Kinostart ab 12. Mai 2022: Seine Kunst machte ihn in den ersten Jahren des 20. Jahrhunderts beim Bürgertum bekannt, seine Kriegserfahrung später zum Dissidenten, seine politische Haltung schließlich zum Exil-Künstler. Heinrich Vogelers Lebensgeschichte ist eine radikale Sinnsuche in Zeiten großer Umbrüche. Sie wirft universelle Fragen zu Verständnis und Verantwortung von Kunst auf, die in Interviews mit zeitgenössischen Kunst- und Kulturschaffenden diskutiert werden und eine Brücke zum 21. Jahrhundert und dem Kunstbegriff der Gegenwart schlagen. Dabei verschmelzen die Zeitebenen sowie fiktionale und dokumentarische Aufnahmen mit Interviews, Archivbildern und Vogelers Malerei im Film zu einem organischen Gesamtwerk.
So betrachtet wirkt der Film in vielen Teilen wie eine Fernsehproduktion, die zwischen Fiktion und Dokumentation angesiedelt beinahe informell aus dem Leben des Künstlers schildert, der im Künstlerdorf Worpswede neben Paula Modersohn-Becker und Rainer Maria Rilke zu einer der schillernsten Figuren der frühen Kunstbewegungen des 20. Jahrhunderts zählt.
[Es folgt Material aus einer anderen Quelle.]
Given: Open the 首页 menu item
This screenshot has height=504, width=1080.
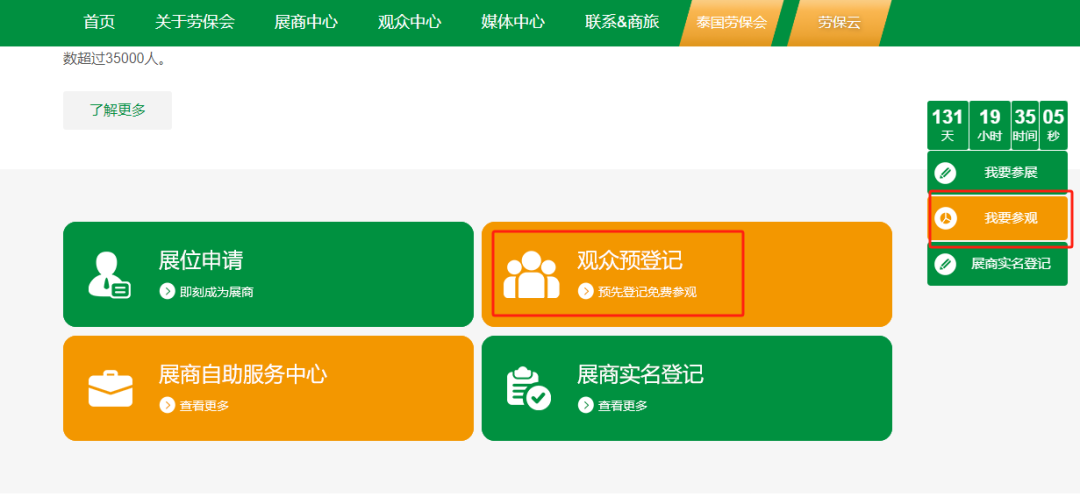Looking at the screenshot, I should (99, 22).
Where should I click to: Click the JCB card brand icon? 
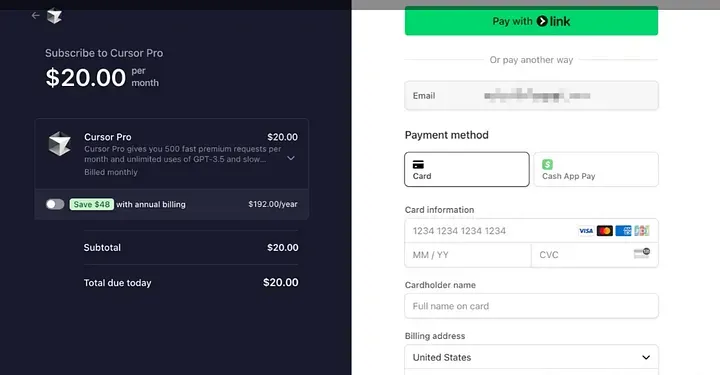point(642,231)
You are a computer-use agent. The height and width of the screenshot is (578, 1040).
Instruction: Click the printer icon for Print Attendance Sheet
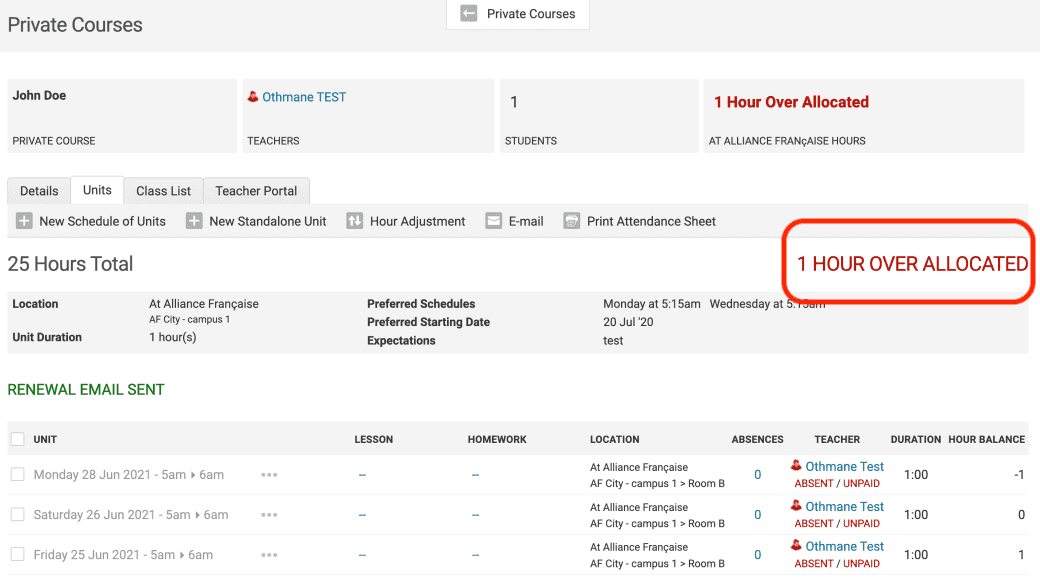pos(572,221)
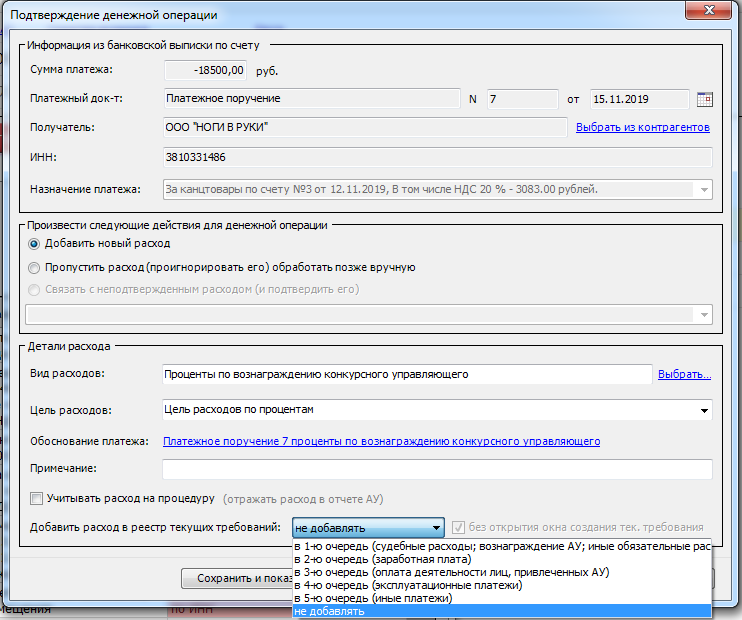Select 'Добавить новый расход' radio option
Screen dimensions: 742x620
click(36, 243)
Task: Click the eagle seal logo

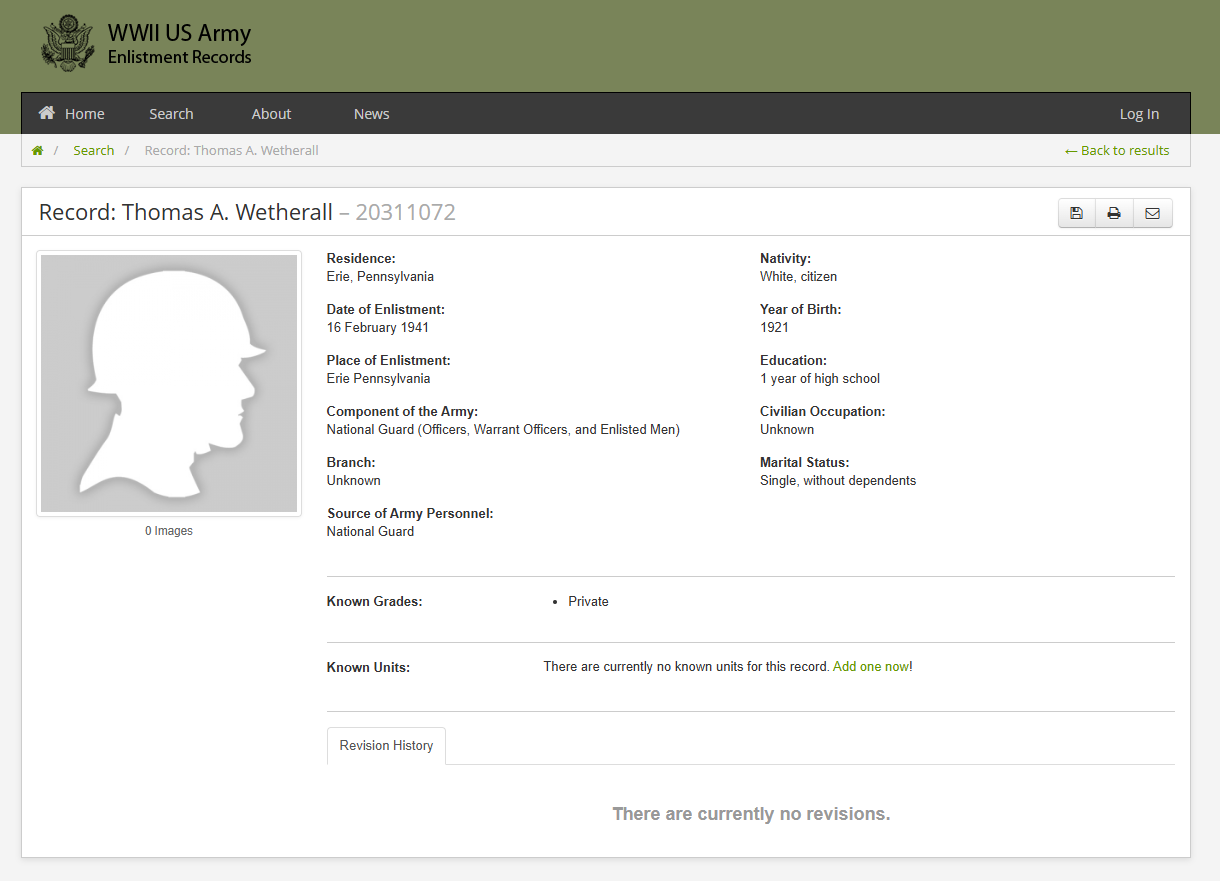Action: (x=68, y=43)
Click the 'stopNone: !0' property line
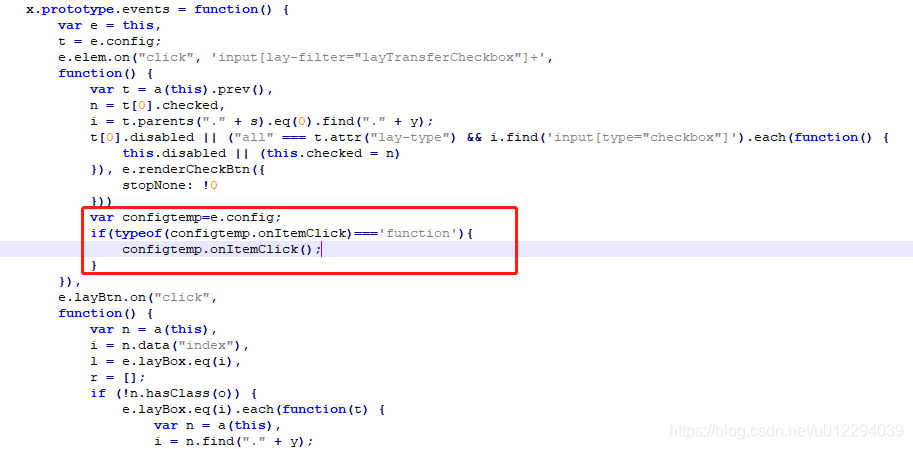 (x=170, y=185)
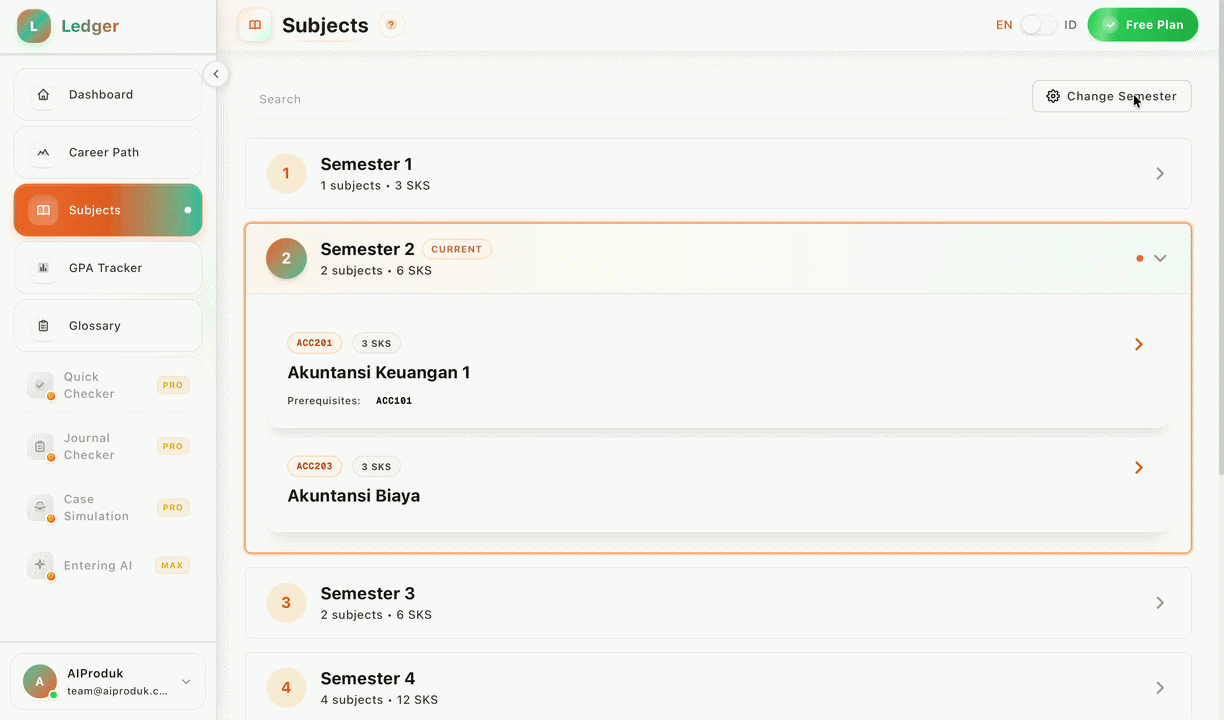Expand the Semester 3 section
The width and height of the screenshot is (1224, 720).
coord(1160,603)
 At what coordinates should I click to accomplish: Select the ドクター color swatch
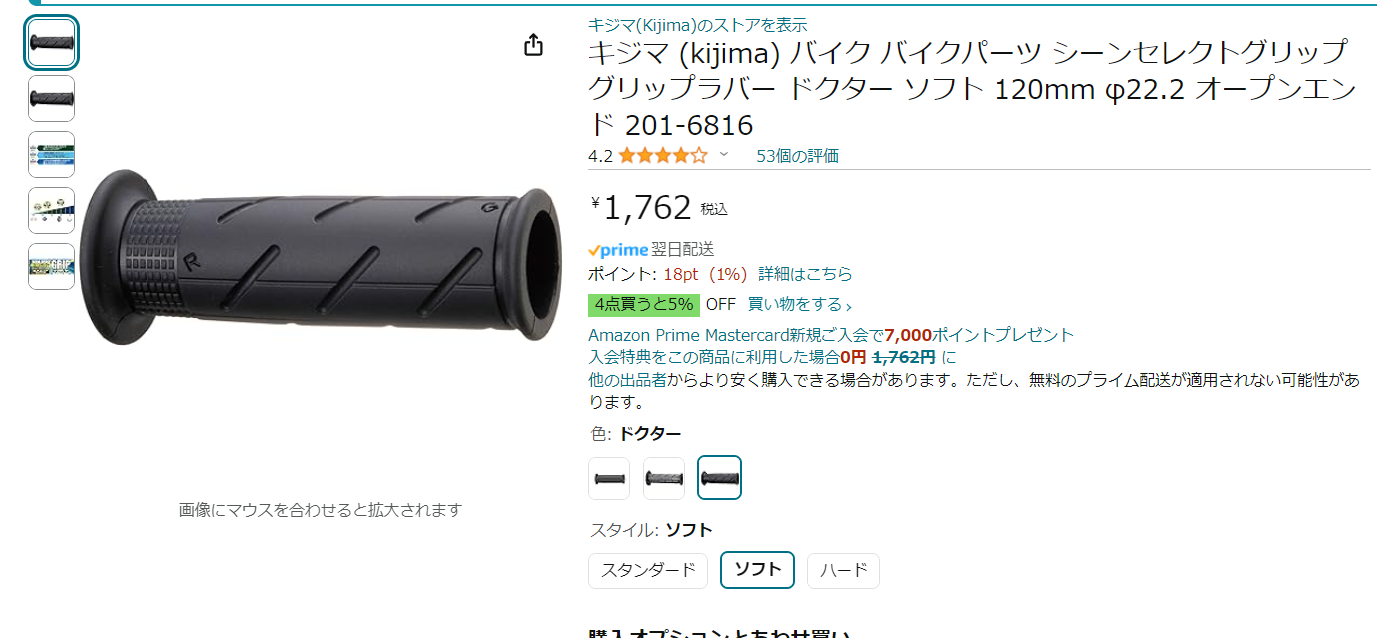click(720, 478)
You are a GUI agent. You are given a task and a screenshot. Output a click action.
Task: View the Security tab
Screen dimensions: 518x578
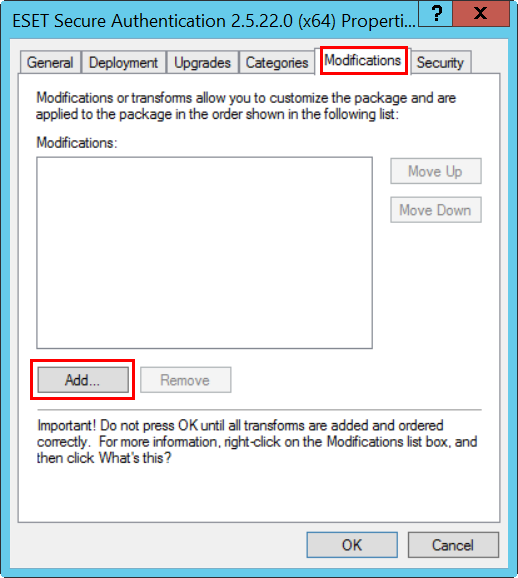(x=441, y=63)
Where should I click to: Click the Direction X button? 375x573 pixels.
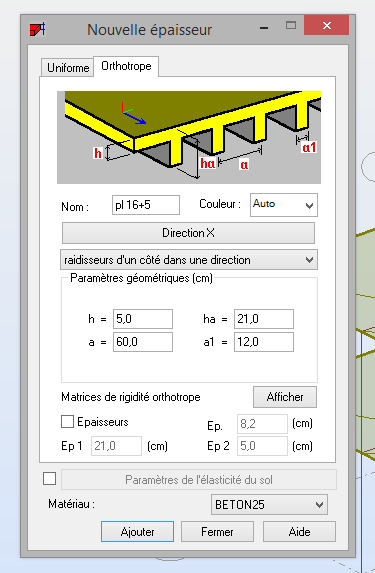188,233

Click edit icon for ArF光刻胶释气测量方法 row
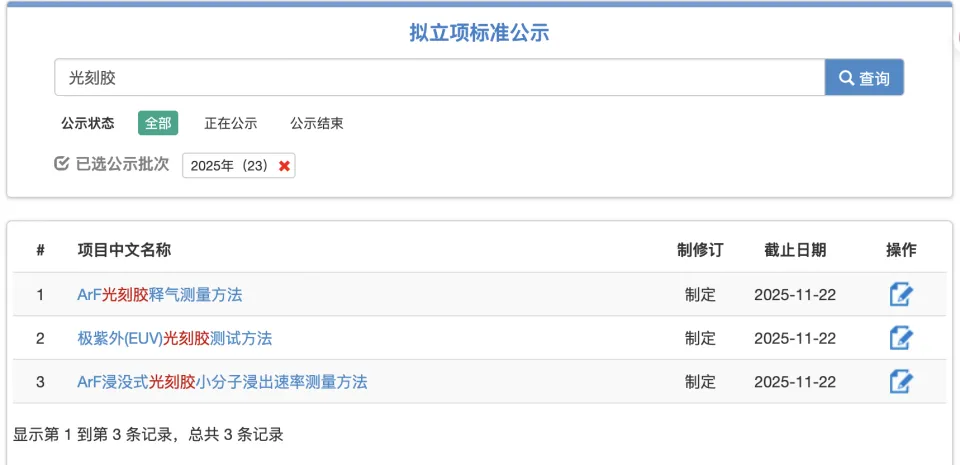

Die Wahl der filmischen Mittel wurde bewusst gewählt. Die Schnittstelle zwischen anerkanntem Künstlertum, sozialem Abstieg im Deutschen Reich und der Auswanderung in die Sowjetunion aus Überzeugung geht betont sachlich über die Bühne. Die ungeahnte, märchenhafte Schönheit der Illustrationen und des Vignettenzeichners Heinrich Vogeler (1872 – 1942) kommen auf diese Weise gar nicht mehr so richtig zur Geltung. Im Vordergrund stehen seine Bildwerke und seine großformatigen Leinwandarbeiten aus dem Atelier, die ebenfalls ihren Bekanntheitsgrad haben, aber nicht über diese Intensität seiner Illustrationen verfügen. Ich finde beispielsweise Paula-Modersohns Werke viel stärker im künstlerischen Ausdruck, obwohl die Frauenbildnisse Heinrich Vogelers einen viel feineren Duktus verraten, der meiner Meinung seine Ursprünge im Jugendstil zu suchen hat, was in dem Sinne keine ausgeprägte Kunstrichtung war, sondern den Zeitgeschmack der damaligen Zeit widerspiegelt. Erst nach Aufbruch in die Sowjetunion verknüpft mit der Aufforderung sich am Aufbau des Landes und seinen Menschen zu beteiligen, bringen den künstlerischen Umbruch. Wenn diese Bilder Heinrich Vogelers aus der Sowjetunion oftmals einen ideologischen Impetus zeigen, so sind sie von einer expressiven Aufbruchsstimmung geprägt, die der zart besaitete Jugendstilkünstler während seiner Jahre in Deutschland nicht so einfach an den Tag legte.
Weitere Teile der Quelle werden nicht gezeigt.